In the film industry, this is the kind of brilliant high concept that would convince producers they were on to something very marketable. Tarzan! Elvis! Hey, what if they were really the same person? And what if this person faked his death and wrote a memoir in old age? So that all the myths about Elvis being still alive were, you know, really true! Only it would be Tarzan!

The film would be a disaster, and my job as a reviewer would be to sound as witty as possible while saying so.

Whereas Nigel Cox’s fourth novel has me jumping up and down excitedly because I can’t believe how good it is. To take such an unlikely, attention-getting idea and develop it into such an intelligent book — it’s like seeing someone suddenly make a successful film of Lord of the Rings in Miramar. Go back in time a decade and tell people about it, and you’d be laughed right back into the present.

Cox breaks his story into three sections, each of which presents challenges quite capable of sinking the novel.

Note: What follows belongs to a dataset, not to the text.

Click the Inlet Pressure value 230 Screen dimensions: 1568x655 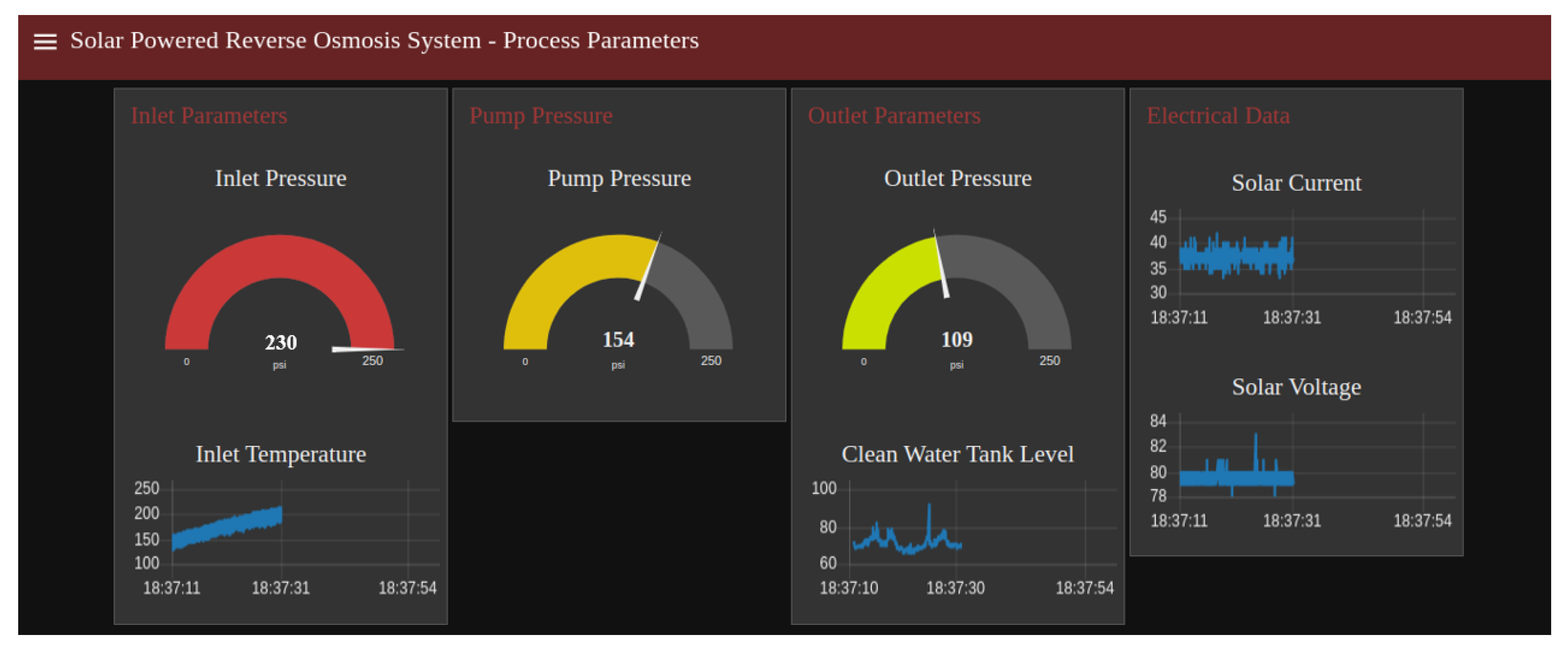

The first third is the tale of a little boy raised by gorillas in the wilds of the Wairarapa, circa 1935. Cox could have treated the outrageous idea that gorillas should be roaming the New Zealand bush as a sort of magic realist game, so silly that we’d simply have to laugh and swallow it.

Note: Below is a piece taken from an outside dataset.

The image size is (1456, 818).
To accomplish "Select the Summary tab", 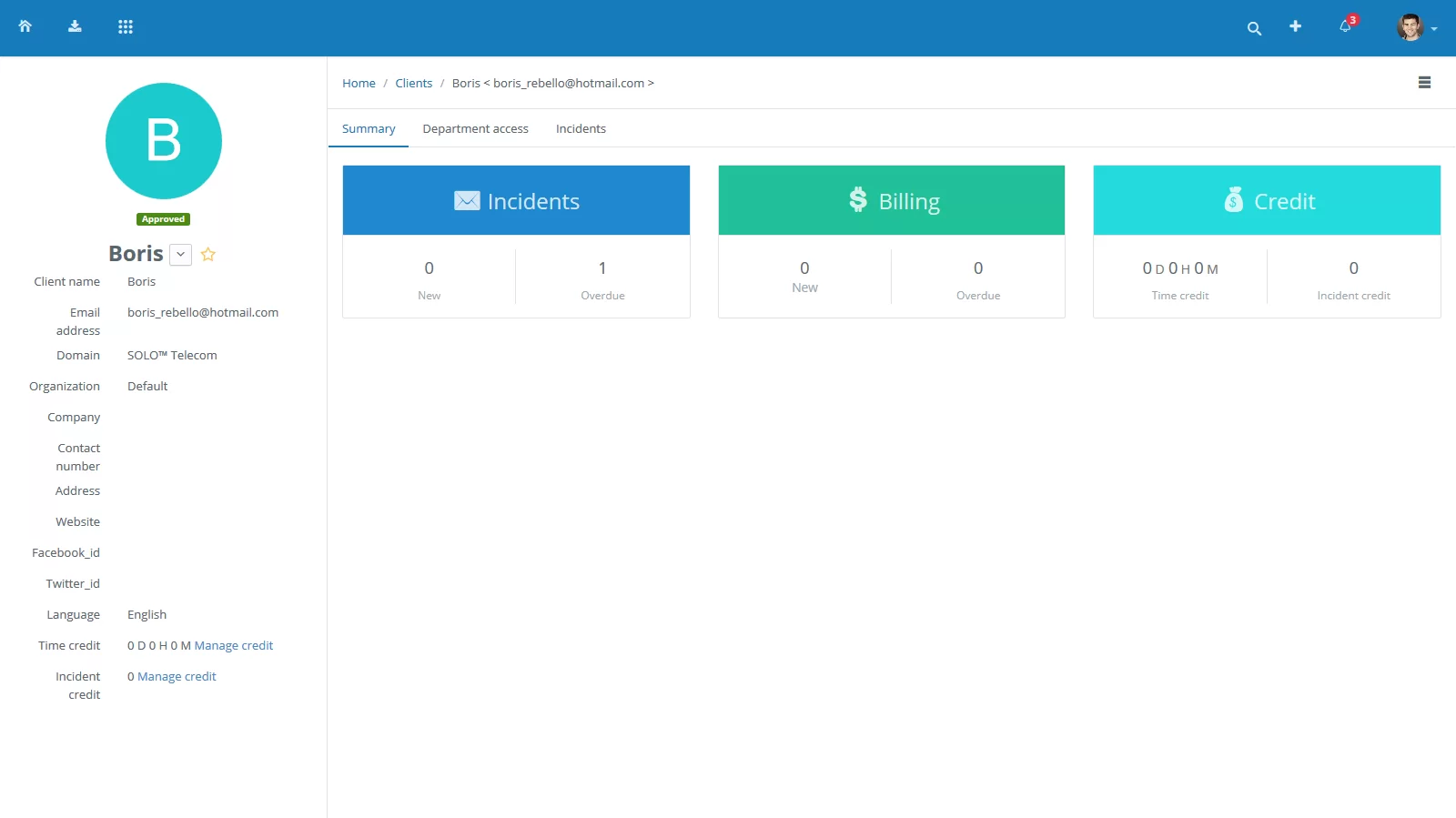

Instead he treats the gorillas, and Tarzan’s life with them, the way the very best science fiction writers might: he builds them into hard reality by giving us lots of convincing detail, so that very soon we know how these gorillas live and smell, how the world looks to them and to the strange hairless ape they’ve adopted. Of course there are gorillas in New Zealand, how could we have doubted? Oh, and also cow-sized weta.

Having written a much more believable and thought-provoking account of a human raised by gorillas than Edgar Rice Burroughs ever managed, Cox then has his Kiwi Tarzan discovered, taken to America, adopted into the Presley family, and almost destroyed by mega-stardom.

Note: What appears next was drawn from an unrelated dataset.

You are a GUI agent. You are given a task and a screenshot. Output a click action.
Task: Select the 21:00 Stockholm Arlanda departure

The logic of the transition is impeccable, which is just one sign that Cox is in the demigod league. You know he’s doing something deeply artificial right in front of you— grafting one legend on to another — and you can’t see the stage machinery or hear the gears grinding. It all makes perfect sense.

The third part of the novel is where Tarzan re-emerges as an independent character, old enough and experienced enough now to see all the wrong turns that led to Vegas. We’re off the map here, past re-workings of Burroughs and re-tellings of the Elvis story, and Cox quietly gives the culmination of Tarzan’s life its own proper form. It’s neither sensational nor predictable; you read it and think, “Yes. That rings true.”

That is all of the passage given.